*PASSAGE PROVIDED*:
Wednesday 29 July 2020

FREE TV LICENCES

MORE THAN A MILLION OVER 75s MUST ACT NOW TO KEEP THEIR FREE TV LICENCE

From 1 August 2020 the BBC has decided to restrict free TV licences to people aged 75 or more who also get a means-tested benefit called Pension Credit. 

Before the change around 4.6 million people over the age of 75 got a free TV licence. From 1 August the number getting one could be as low as 500,000. Another 1 million and more could get a free TV licence but only if they take action now. 
  • 450,000 people over 75 who also get Pension Credit have registered with TV Licensing. They will continue to get a free TV licence. The green slice of the pie
  • 472,000 people aged over 75 are on pension credit but have not registered with TV Licensing. They will not get a free TV licence after 1 August if they do not register. The yellow slice of the pie. They need to register with TV Licensing online or call 0800 232 1382 - at the moment that line is pretty rubbish. 
  • Up to 650,000 over 75s could get Pension Credit but have not claimed it. If they successfully claim Pension Credit they can contact TV Licensing and their free licence will be restored and backdated. If they do not successfully claim Pension Credit they will have to pay for their TV licence. The amber slice of the pie
  • All free licences expire on 31 July 2020. Anyone who does not get Pension Credit will have to pay from 1 August 2020. There will be more than three million people over 75 who cannot get a free TV licence whatever they do. The red slice of the pie.

*REQUIREMENT A*:
Can you quote the free TV licence article word for word, starting at "Before the change" and ending after "take action now."?
*REQUIREMENT B*:
How would the article on free TV licences for over-75s go on after its final line?

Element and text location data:

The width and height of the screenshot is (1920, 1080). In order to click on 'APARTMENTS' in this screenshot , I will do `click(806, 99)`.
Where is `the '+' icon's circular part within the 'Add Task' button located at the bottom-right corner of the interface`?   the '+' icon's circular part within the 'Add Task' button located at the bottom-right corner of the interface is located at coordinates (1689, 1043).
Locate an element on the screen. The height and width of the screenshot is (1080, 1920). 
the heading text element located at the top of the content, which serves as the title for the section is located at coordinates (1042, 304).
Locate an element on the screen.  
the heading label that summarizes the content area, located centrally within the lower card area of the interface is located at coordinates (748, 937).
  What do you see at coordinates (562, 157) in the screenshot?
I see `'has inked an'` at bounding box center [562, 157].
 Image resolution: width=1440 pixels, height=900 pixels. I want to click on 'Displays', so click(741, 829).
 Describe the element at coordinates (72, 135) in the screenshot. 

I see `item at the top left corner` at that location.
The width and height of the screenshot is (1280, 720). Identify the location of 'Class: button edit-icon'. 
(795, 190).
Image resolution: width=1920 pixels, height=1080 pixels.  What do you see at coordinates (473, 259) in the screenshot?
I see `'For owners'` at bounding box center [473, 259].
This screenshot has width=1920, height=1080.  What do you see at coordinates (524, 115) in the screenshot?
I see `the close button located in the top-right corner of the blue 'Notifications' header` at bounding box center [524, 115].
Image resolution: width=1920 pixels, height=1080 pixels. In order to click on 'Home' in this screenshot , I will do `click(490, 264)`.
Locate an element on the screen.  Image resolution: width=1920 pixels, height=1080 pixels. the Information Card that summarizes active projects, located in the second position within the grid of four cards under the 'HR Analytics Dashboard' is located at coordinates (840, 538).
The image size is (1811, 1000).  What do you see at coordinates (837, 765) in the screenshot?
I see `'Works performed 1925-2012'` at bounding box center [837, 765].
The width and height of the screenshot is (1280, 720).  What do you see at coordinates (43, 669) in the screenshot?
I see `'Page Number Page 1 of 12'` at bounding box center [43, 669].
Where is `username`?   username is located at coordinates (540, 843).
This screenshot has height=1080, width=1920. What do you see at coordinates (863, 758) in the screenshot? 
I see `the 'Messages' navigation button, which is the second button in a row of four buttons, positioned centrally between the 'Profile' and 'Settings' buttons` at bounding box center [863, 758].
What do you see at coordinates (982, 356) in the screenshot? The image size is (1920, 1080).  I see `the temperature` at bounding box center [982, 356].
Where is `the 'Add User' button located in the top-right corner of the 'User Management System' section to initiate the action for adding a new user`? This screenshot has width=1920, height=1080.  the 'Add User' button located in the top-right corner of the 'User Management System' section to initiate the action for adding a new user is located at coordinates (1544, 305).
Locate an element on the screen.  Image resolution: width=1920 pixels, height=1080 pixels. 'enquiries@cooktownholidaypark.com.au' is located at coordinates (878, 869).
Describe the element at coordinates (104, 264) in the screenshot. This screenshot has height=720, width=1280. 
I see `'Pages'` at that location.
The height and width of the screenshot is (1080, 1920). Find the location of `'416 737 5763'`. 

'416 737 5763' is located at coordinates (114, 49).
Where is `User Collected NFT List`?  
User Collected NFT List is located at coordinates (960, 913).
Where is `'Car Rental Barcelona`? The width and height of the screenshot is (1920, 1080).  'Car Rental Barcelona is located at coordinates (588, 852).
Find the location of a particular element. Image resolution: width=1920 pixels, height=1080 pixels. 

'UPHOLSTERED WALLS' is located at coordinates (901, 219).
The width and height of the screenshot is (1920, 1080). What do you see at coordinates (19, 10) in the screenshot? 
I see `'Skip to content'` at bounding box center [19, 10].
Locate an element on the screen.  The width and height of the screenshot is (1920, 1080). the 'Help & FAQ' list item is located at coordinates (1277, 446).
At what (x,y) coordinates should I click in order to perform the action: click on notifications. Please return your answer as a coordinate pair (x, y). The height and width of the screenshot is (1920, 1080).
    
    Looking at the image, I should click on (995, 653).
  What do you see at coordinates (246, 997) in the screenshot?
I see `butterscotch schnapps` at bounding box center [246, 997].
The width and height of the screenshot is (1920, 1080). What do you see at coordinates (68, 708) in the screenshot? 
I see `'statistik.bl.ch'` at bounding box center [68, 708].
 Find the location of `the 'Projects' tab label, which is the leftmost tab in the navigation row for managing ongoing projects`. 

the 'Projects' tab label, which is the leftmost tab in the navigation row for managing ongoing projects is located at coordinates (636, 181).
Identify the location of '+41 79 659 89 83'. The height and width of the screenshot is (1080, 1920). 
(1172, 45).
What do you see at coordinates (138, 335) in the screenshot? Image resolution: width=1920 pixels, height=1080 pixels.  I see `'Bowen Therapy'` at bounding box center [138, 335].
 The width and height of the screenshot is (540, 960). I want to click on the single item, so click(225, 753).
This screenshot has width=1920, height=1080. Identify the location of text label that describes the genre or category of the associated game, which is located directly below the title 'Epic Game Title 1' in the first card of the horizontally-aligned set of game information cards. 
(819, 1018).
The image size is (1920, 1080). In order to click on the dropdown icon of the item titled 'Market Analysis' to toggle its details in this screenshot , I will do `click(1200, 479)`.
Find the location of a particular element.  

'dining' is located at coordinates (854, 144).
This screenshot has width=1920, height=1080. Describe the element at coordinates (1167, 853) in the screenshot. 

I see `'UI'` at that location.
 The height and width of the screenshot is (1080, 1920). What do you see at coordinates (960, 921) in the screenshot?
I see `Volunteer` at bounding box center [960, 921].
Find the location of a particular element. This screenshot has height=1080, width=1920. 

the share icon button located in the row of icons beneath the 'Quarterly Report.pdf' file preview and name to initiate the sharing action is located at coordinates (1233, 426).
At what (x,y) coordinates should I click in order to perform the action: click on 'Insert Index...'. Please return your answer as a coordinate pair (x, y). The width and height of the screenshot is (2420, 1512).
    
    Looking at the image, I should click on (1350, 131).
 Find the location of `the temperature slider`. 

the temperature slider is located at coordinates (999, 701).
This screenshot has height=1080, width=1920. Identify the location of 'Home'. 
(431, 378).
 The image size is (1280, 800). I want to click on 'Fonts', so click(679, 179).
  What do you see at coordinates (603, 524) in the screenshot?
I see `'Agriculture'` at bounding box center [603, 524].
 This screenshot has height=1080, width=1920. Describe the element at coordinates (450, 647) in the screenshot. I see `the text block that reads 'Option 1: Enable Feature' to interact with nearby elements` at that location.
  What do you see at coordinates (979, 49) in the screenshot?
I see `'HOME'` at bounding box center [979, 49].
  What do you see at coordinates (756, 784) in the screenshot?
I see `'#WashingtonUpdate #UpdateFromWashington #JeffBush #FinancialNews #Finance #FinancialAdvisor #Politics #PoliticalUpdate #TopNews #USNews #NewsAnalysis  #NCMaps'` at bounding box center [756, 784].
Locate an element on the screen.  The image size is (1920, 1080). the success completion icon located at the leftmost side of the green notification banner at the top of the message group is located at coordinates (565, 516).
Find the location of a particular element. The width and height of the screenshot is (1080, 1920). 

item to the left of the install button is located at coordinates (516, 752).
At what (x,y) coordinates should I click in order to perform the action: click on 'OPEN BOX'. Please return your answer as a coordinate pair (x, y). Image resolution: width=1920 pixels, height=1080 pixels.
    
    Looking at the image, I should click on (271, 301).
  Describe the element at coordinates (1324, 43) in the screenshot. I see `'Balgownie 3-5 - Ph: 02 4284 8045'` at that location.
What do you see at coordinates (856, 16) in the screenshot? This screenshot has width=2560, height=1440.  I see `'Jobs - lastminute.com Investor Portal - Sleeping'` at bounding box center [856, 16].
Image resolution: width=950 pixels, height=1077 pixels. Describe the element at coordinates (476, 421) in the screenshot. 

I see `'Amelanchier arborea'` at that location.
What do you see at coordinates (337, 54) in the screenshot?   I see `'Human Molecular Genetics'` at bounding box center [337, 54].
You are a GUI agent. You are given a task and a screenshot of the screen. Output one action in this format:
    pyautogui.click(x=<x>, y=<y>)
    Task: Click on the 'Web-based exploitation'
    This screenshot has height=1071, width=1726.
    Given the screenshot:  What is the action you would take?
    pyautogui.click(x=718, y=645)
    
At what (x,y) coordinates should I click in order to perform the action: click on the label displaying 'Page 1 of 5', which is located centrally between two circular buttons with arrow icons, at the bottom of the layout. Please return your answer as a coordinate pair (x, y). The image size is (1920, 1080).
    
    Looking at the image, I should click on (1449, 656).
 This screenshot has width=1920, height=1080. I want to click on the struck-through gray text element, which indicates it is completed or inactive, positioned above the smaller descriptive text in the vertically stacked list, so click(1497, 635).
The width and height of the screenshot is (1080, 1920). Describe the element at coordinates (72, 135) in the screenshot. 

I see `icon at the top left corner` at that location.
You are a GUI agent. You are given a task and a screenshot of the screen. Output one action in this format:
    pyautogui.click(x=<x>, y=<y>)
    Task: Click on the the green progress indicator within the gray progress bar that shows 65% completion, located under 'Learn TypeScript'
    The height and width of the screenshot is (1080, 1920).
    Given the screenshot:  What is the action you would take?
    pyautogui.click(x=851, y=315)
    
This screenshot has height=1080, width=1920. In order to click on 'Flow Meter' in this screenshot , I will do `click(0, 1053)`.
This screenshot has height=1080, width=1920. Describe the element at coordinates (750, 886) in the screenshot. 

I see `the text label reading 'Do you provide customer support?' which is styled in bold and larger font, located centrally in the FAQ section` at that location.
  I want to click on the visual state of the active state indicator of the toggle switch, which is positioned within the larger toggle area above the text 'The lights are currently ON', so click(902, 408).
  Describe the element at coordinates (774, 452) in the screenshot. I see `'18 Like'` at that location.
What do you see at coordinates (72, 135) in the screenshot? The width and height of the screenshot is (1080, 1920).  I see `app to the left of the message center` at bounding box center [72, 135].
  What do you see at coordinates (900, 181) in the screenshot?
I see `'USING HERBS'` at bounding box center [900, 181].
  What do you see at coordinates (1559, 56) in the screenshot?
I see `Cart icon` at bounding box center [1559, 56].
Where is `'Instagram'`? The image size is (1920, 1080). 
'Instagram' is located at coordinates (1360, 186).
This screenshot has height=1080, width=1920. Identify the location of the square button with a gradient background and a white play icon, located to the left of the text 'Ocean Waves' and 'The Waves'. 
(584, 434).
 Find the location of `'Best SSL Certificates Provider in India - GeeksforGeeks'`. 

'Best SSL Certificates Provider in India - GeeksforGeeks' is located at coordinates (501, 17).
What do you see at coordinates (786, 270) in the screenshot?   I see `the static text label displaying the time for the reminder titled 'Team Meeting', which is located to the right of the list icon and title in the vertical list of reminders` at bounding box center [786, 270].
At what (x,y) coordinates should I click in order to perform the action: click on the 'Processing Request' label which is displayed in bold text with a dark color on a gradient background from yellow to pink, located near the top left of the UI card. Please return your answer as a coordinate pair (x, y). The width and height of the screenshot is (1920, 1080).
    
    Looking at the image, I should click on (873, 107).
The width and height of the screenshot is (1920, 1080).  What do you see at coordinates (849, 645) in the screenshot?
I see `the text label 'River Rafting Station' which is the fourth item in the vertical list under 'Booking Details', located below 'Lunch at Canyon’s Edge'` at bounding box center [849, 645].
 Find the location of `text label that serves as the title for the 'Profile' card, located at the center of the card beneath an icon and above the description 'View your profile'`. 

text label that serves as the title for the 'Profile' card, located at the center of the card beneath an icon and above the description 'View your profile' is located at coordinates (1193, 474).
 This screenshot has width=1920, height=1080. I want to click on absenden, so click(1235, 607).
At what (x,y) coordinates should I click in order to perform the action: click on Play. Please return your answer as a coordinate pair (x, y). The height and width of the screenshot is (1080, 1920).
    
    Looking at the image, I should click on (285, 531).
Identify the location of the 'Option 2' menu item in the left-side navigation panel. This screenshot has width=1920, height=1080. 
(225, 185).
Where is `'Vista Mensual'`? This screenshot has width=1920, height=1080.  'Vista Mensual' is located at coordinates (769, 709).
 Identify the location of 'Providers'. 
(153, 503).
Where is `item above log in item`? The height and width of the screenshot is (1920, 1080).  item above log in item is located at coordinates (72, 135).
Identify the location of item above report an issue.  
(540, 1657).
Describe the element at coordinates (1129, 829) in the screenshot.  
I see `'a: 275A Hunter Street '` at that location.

*EXERCISE RESULT A*:
Before the change around 4.6 million people over the age of 75 got a free TV licence. From 1 August the number getting one could be as low as 500,000. Another 1 million and more could get a free TV licence but only if they take action now.

*EXERCISE RESULT B*:
In August TV Licensing will write to everyone who gets a free TV licence except those who have already registered as on Pension Credit. No one need do anything until that letter is received. People who get the letter will have two months to (a) register that they get Pension Credit or (b) claim Pension Credit and let TVL know or (c) pick a payment plan to pay the £157.50.

Some people who must now pay will not have paid for a TV licence since the scheme began in 2000. They will be able to pay by credit or debit card on the phone or online and can pay weekly, fortnightly, or monthly if they choose. 

People without a bank account or credit card will have to pay in cash at a shop with a PayPoint - or get someone to do it for them. DWP says there are 375,000 over 75s who access the state pension or pension credit via the Post Office Card Account. They are less likely to have a bank account. 
    Some of those who have to pay will have a very low income. An income as low as £209 a week for a single person or £305 a week for a couple will be just above the normal pension credit limit. They will have to pay in full for the Licence. That will cost up to 1.4% of their income. 

    Some couples may have a lower income than that and still be excluded. Couples where one partner is below state pension age can no longer claim Pension Credit for the first time and they may have benefits as a couple as low as £137 a week. The TV licence will be more than a week's income. However, a mixed age couple who already gets pension credit will keep it and will still be eligible to a free TV licence. 

    Who can get Pension Credit

    Age
    Pension Credit can only be claimed by people over state pension age - from October that will be 66. If they live with someone else as a couple then to claim Pension Credit in future both must be over state pension age (there are exceptions - see Couples below). If they get Pension Credit the free TV licence is given if either of them is over age 75.

    Income
    If you are over 75 and your income is up to £208.65 a week then you can get Pension Credit. If you live as part of a couple then your income is counted jointly and the upper limit is £304.20 a week. Even if you qualify for just 1p a week pension credit you will still get the £157.50 free TV licence.

    If you get Carer's Allowance you can add £37.50 to these amounts and still qualify. You can count as a carer even if you do not get carer's allowance if you would be entitled to it. See 'Carers' below.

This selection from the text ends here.